Chaque territoire tire la corde : aux États-Unis, Jeep et Ram financent une grande partie de la machine Stellantis en privilégiant la rentabilité (et les V8). En Europe, la survie se joue à coups de plans d’électrification sous perfusion publique, avec une pression politique constante pour maintenir des usines coûte que coûte (malgré leur surnombre). En Italie, le gouvernement Meloni menace ouvertement le groupe pour préserver l’emploi à Turin et Melfi. En France, l’État joue aussi la carte du patriotisme industriel. En Allemagne, Opel cherche encore sa place et ne compte pas être le parent pauvre du groupe. Mais, rien ne peut se faire si les clients boudent les produits.
« Croyez-moi, les coulisses du combat entre États européens, c’est très moche », glisse Carlos Tavares dans son livre. L’électrification, censée unir le groupe autour d’une stratégie commune, est devenue une nouvelle ligne de fracture. Après quelques tergiversations, Carlos Tavares avait mis le pied au plancher pour rattraper le retard, non sans casser quelques œufs au passage.
Carlos Tavares se souvient avoir voulu accélérer « pendant que les constructeurs pleurnicheurs freinaient en expliquant qu’ils n’y arriveraient pas », comme il l’a confié au Point. Il était convaincu qu’il fallait prendre la tête de la course à l’électrique. Mais son conseil d’administration a subitement préféré « temporiser ». La suite ? Une perte de confiance avec le conseil, un départ négocié en 48 heures et un plan stratégique gelé qui a fait plonger les résultats. L’impasse dans laquelle se trouve l’entreprise n’est pas la seule menace qui pèse sur le groupe.
Leapmotor, le partenaire chinois aux dents longues ?
Si la tempête gronde à l’intérieur de Stellantis, elle pourrait aussi venir de l’extérieur, sous le nom de Leapmotor.

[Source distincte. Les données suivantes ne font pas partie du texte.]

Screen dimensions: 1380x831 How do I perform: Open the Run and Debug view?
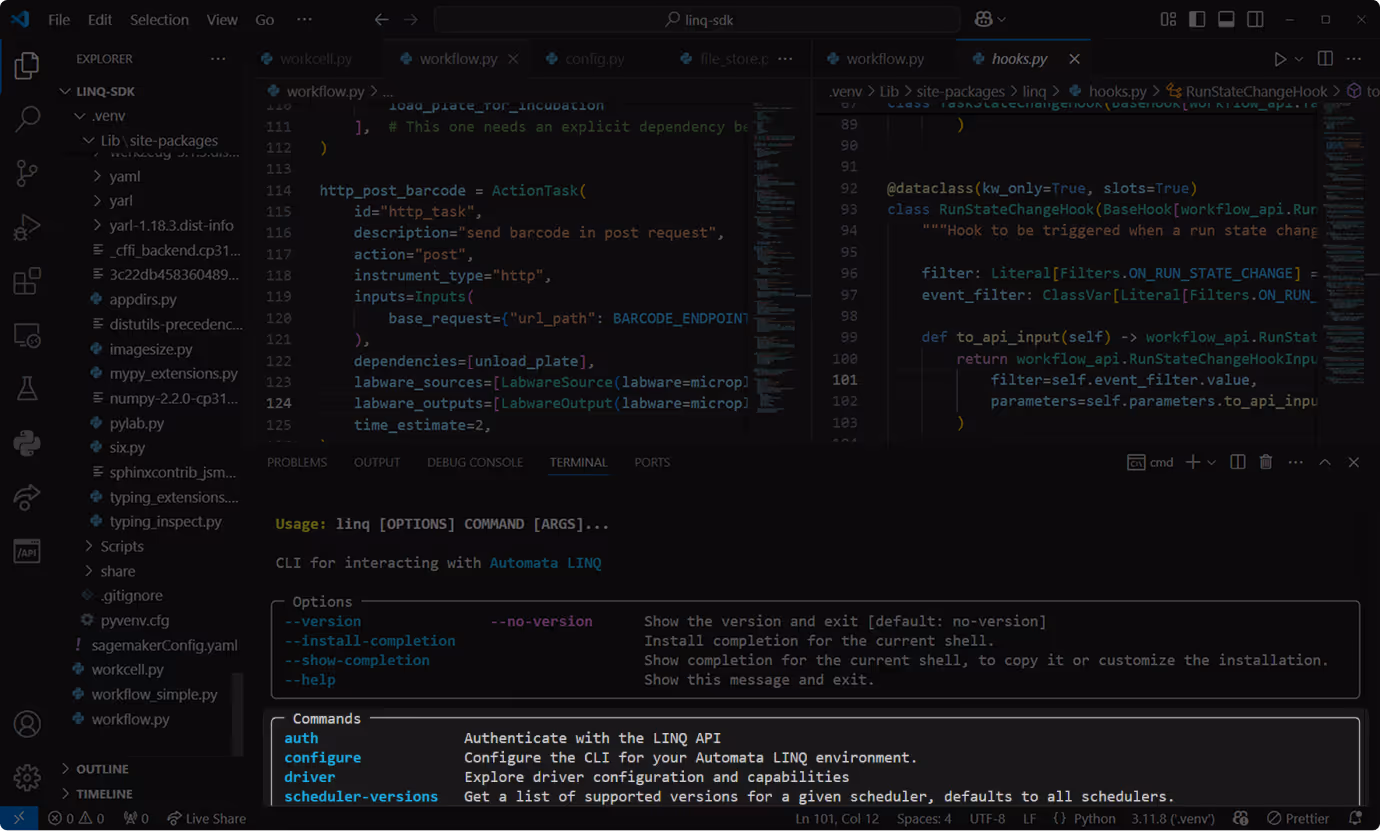coord(26,227)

Le constructeur chinois, encore inconnu du grand public européen il y a trois ans, est désormais au cœur de la stratégie électrique du groupe en Europe.
Carlos Tavares, qui avait piloté l’accord de 2023, s’en amuse à moitié auprès du Point : « Je me suis toujours demandé pourquoi Leapmotor avait accepté ce deal. Je n’ai qu’une seule réponse : un jour, si Stellantis va mal, ils seront dans la place pour le racheter. »

Longtemps vu comme un cheval de Troie, mais pas comme une menace contre Stellantis, Leapmotor n’est pourtant pas là pour faire de la figuration. Stellantis vend déjà ses modèles en Europe, et le premier véhicule chinois du groupe sera assemblé en Espagne dès 2026. Chez Opel, les rumeurs évoquent même l’intégration de modèles Leapmotor rebadgés dans la gamme.
Le schéma « technologie contre actions » évoqué dans Le Monde pourrait bien se retourner contre le groupe franco-italo-américain. Ce scénario ne relèverait plus de la science-fiction, si Stellantis devait affronter une contraction brutale de ses ventes européennes (comme c’est déjà le cas sur ses véhicules électriques). Carlos Tavares se défendait d’avoir fait entrer le loup dans la bergerie par souci d’efficacité. Il n’en est plus aussi sûr aujourd’hui. Là encore, sa lucidité ne le dédouane pas de sa responsabilité : en voulant rattraper les Chinois, il les a invités à la table. Et comme souvent dans cette industrie, le plus rapide finit par manger celui qui se pensait plus malin.
Stellantis n’est plus seulement un groupe automobile : c’est le miroir d’une Europe qui doute de sa propre cohésion. Trop lent pour innover, trop grand pour être agile, trop fragmenté pour parler d’une seule voix. Sa chute pourrait en entraîner bien d’autres. Les prochains mois seront décisifs.